The Western Park Open Air School, situated in Western Park, was the first open air school in Leicester, for children with respiratory problems. It opened on 7 November 1930 and closed in 2005. In 1937, it was chosen by the Royal Institute of British Architects to illustrate its Modern Schools Exhibition. It is Grade II listed with Historic England.

==Background and opening==
In 1897 the Leicester Corporation bought Western Park, just outside the town, for £30,000. In 1904, the construction of a tramline provided better access to the park. Open-Air Schools increasingly appeared in the early 1900s to prevent further spread of tuberculosis by providing ventilation and fresh air.

Western Park Open Air School, located in Western Park, was the first open air school in Leicester, for children with respiratory problems. It opened on 7 November 1930.

==Building==
The building was designed by James Osbert Thompson, and constructed using brick between 1928 and 1930. The roof is tiled.

The three terraces of the school are built on a slope and connected by concrete steps and pathways. The central administrative block is an L-shaped building with two floors and a basement. To the north is a single-storey building with dormer windows. To the north-west are three chalet-style blocks grouped together. A long single glazed single-storey is located to the south-east, and to the east is a single-storey pavilion-style building.

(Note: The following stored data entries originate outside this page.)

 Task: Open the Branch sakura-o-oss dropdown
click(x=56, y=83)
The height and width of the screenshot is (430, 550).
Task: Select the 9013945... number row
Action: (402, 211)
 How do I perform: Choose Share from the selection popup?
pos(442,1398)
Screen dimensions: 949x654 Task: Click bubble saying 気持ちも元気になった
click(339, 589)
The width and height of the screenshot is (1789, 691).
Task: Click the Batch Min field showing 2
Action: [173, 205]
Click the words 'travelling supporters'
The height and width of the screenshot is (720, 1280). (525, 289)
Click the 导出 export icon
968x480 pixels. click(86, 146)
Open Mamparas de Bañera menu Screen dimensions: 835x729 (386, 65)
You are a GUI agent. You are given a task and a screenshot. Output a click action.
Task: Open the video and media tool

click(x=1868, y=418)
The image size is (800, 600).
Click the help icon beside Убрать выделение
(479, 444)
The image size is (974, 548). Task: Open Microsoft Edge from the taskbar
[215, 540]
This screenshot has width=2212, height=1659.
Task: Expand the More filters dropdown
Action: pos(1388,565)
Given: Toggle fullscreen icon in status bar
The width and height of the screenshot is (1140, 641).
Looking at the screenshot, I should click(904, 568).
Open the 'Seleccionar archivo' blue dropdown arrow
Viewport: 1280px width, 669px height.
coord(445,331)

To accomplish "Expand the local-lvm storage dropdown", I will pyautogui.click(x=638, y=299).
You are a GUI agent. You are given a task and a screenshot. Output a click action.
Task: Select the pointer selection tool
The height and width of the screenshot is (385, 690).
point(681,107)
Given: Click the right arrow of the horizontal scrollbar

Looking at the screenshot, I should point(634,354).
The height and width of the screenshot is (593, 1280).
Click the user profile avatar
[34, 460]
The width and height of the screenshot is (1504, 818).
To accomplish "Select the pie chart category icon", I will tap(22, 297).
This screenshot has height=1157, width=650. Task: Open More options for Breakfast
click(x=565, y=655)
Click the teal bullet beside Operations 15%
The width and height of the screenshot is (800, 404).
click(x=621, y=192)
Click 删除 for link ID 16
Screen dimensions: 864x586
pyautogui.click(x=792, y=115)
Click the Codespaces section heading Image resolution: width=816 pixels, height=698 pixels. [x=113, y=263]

In 1974, covered walkways made with plywood and plastic were added to provide connections between the buildings. South of the chalets is a playground with tiered borders around the edges. To the east of the U-shaped building is a gate and paved area, which leads to a plot likely to have been a vegetable garden. The north-east wall is partly buried.

Wide opening windows permitted fresh air.

==Significance==
In 1931, Leicester's chief school medical officer of health Allan Warner, in the committee minutes, described the school as having a "healthy environment" that could put right a "child's nervous activity which has degenerated owing to disuse". Two years earlier he had maintained that "many health movements" had produced a "health conscience" which in turn expanded the Leicester School Medical Service. The school had modern electric light, lots of sun, access to fresh air and the most recent heating arrangements. He described the aim of the school as to "so train the children that they would eventually become hardy men and women", something he felt was important for a good citizen in the interwar years. In contrast were the "overcrowded sunless rooms" of the schools in the city centre, with "stagnant humid atmosphere of the overcrowded house". This he felt "resulted in children that were "incapable of strenuous muscular action and over sensitive to pain". In one later report, Warner recited George Newman: "the existence and strength of the nation ultimately depends upon the survival of its children and their physical and mental health". In 1937, the school was chosen by the Royal Institute of British Architects to illustrate its Modern Schools Exhibition.

The building is a rare example of a surviving open-air school, and is of historical architectural interest. Many of its original fixtures and fittings remain; slow combustion stoves, carpentry, heaters, cupboards, doors and windows.

==Closure==
The school closed in 2005. In 2011 it was listed Grade II by Historic England. In May 2022 it was damaged in a fire.